GHQ占領下の日本では、戦犯の烙印を押された軍人が処刑されただけでなく(極東国際軍事裁判)、要職にいた各界の人間が公職追放になった。マスコミや出版業界も「プレスコード」と呼ばれる検閲が行われ、日本を賛美することは許されなかった。戦時中に三島が属していた日本浪曼派の保田與重郎や佐藤春夫、その周辺の中河与一や林房雄らは、戦後に左翼文学者や日和見作家などから戦争協力の「戦犯文学者」として糾弾された[166][167][168]。日本浪曼派の中で〈天才気取りであった少年〉の三島は、〈二十歳で、早くも時代おくれになつてしまつた自分〉を発見して途方に暮れ、戦後は〈誰からも一人前に扱つてもらへない非力な一学生〉にすぎなくなってしまったことを自覚し、焦燥感を覚える[53]。

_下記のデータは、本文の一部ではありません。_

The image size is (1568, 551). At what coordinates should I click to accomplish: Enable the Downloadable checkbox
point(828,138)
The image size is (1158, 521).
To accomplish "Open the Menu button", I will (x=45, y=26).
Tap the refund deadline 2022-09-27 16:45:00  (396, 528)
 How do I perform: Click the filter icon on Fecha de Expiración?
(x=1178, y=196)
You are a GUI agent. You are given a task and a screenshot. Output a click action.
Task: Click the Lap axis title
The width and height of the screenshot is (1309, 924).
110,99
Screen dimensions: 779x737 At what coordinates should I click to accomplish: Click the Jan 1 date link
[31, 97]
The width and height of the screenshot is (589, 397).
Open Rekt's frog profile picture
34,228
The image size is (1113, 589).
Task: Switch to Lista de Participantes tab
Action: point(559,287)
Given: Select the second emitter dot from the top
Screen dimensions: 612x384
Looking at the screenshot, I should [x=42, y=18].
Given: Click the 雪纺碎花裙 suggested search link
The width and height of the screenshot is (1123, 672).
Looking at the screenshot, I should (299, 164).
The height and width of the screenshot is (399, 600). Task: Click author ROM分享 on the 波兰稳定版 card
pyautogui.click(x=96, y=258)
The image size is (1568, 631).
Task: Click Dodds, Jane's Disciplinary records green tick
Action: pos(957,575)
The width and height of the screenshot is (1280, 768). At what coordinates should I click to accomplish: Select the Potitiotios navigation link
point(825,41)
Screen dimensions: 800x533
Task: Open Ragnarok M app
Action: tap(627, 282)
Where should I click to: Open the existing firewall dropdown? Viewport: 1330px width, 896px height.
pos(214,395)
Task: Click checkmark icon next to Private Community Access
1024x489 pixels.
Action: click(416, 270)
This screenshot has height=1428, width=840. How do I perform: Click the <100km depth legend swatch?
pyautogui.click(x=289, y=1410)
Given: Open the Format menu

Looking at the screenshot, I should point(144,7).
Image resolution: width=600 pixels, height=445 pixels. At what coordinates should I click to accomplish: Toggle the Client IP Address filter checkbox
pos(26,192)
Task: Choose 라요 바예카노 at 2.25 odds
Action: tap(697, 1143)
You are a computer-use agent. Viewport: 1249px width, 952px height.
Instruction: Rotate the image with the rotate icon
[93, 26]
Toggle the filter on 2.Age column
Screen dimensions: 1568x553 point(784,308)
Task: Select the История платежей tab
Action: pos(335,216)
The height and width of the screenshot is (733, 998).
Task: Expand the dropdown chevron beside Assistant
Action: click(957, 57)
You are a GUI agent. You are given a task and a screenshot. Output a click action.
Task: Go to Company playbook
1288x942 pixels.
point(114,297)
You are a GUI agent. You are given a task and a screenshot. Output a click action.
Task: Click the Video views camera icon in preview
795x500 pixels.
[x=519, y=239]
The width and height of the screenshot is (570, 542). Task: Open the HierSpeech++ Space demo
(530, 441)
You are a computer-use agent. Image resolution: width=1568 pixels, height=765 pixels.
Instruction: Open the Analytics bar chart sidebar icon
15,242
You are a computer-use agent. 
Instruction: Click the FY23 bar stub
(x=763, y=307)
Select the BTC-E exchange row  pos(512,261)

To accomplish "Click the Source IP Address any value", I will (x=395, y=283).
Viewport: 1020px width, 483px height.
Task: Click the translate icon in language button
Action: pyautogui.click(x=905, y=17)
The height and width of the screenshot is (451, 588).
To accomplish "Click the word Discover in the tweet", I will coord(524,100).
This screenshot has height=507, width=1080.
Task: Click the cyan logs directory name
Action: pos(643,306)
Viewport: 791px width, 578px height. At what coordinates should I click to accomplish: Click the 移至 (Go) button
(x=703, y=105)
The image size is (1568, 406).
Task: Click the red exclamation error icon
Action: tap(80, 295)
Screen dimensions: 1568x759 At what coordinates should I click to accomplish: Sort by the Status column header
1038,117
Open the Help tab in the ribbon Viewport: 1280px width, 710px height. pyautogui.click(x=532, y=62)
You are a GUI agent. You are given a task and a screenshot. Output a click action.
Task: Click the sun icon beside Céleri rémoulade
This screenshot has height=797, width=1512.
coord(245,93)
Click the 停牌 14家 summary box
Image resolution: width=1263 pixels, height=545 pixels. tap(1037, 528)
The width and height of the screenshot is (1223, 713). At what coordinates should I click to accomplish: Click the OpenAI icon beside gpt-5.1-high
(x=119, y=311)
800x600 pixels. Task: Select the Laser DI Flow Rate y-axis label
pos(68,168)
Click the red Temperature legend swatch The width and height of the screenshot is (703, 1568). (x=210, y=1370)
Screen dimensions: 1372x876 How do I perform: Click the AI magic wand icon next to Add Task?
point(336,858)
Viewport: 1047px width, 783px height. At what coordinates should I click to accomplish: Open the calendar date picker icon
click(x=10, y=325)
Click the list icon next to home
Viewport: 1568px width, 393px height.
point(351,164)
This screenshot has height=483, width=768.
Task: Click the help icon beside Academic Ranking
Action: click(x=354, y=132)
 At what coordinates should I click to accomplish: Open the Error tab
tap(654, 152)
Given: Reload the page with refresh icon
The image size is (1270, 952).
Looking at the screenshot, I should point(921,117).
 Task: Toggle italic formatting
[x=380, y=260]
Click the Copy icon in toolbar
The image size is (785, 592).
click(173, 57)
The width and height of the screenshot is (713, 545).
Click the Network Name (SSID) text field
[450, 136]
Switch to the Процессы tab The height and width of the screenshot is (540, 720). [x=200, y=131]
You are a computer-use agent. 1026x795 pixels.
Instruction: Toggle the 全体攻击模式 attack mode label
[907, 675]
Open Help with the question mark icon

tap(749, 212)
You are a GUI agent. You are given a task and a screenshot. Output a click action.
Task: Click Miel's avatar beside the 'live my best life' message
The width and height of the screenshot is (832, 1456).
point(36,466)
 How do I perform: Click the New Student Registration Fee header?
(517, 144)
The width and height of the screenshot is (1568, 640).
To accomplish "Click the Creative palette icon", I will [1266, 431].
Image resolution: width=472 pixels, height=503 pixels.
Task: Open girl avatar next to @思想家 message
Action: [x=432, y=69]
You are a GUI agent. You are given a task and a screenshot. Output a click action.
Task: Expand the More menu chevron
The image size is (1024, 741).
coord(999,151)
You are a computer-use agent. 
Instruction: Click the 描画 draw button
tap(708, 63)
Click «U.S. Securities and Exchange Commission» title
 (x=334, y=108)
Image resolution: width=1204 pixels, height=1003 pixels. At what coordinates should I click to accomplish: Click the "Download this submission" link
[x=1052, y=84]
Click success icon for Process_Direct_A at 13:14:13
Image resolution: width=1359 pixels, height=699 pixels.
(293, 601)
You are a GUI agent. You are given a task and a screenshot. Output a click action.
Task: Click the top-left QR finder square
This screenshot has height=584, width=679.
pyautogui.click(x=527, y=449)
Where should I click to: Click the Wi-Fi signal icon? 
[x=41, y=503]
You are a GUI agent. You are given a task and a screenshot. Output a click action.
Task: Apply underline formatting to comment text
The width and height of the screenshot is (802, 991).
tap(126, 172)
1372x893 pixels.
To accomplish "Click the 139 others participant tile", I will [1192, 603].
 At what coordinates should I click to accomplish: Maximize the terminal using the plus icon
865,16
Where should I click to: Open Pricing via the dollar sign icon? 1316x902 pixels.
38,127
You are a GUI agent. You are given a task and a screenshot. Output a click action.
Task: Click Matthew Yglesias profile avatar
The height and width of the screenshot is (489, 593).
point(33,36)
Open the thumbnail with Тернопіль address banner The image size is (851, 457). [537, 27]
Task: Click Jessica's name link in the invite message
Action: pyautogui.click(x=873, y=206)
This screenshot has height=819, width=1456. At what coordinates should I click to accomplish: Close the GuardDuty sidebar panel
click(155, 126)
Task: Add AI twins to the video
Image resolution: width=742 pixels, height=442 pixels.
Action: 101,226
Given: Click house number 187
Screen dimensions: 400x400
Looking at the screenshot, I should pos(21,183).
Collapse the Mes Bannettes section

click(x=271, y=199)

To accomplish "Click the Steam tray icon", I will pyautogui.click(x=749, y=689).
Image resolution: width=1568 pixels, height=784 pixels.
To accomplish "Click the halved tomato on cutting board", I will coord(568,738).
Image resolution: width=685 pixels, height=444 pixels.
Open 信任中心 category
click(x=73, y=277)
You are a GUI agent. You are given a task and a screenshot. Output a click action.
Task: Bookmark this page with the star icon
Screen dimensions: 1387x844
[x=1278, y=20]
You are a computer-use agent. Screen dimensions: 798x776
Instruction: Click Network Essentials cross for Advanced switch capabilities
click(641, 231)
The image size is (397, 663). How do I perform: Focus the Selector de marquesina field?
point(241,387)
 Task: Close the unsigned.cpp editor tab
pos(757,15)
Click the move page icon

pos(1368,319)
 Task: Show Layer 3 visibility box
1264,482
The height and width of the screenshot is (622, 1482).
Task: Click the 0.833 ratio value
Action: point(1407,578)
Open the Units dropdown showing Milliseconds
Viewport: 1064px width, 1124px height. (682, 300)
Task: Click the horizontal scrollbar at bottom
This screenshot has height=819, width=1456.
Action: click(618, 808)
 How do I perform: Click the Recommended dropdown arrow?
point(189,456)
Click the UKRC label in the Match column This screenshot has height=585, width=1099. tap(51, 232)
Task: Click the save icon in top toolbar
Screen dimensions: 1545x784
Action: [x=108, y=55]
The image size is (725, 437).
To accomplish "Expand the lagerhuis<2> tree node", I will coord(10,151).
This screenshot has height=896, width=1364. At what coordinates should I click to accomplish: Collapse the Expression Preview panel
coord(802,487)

戦争の混乱で『文藝世紀』の発刊は戦後も中絶したまま、「中世」は途中までしか発表されていなかった[53]。三島は終戦前、川端康成から「中世」や『文藝文化』で発表された作品を読んでいるという手紙を受け取っていたが[148]、川端がその作品の賞讃を誰かに洩らしていたという噂も耳にしていた[53]。
それを頼みの綱にし、〈何か私を勇気づける事情〉も持っていた三島は、「中世」と新作短編「煙草」の原稿を携え、帝大の冬休み中の1946年(昭和21年)1月27日、鎌倉二階堂に住む川端のもとを初めて訪れた[53][169]。慎重深く礼儀を重んじる三島は、その際に野田宇太郎の紹介状も持参した[147][170][注釈 10]。
三島は川端について、〈戦争がをはつたとき、氏は次のやうな意味の言葉を言はれた。「私はこれからもう、日本の哀しみ、日本の美しさしか歌ふまい」――これは一管の笛のなげきのやうに聴かれて、私の胸を搏つた〉と語り[171]、川端の『抒情歌』などに顕著な、単に抒情的・感覚的なだけではない〈霊と肉との一致〉、〈真昼の神秘の世界〉にも深い共感性を抱いていた[67][172][173]。そういった心霊的なものへの感性は、三島の「花ざかりの森」や「中世」にも見られ、川端の作品世界と相通ずるものであった[67]。
同年2月、三島は七丈書院を合併した筑摩書房の雑誌『展望』編集長の臼井吉見を訪ね、8作の原稿(花ざかりの森、中世、サーカス、岬にての物語、彩絵硝子、煙草、など)を持ち込んだ[53][174][175]。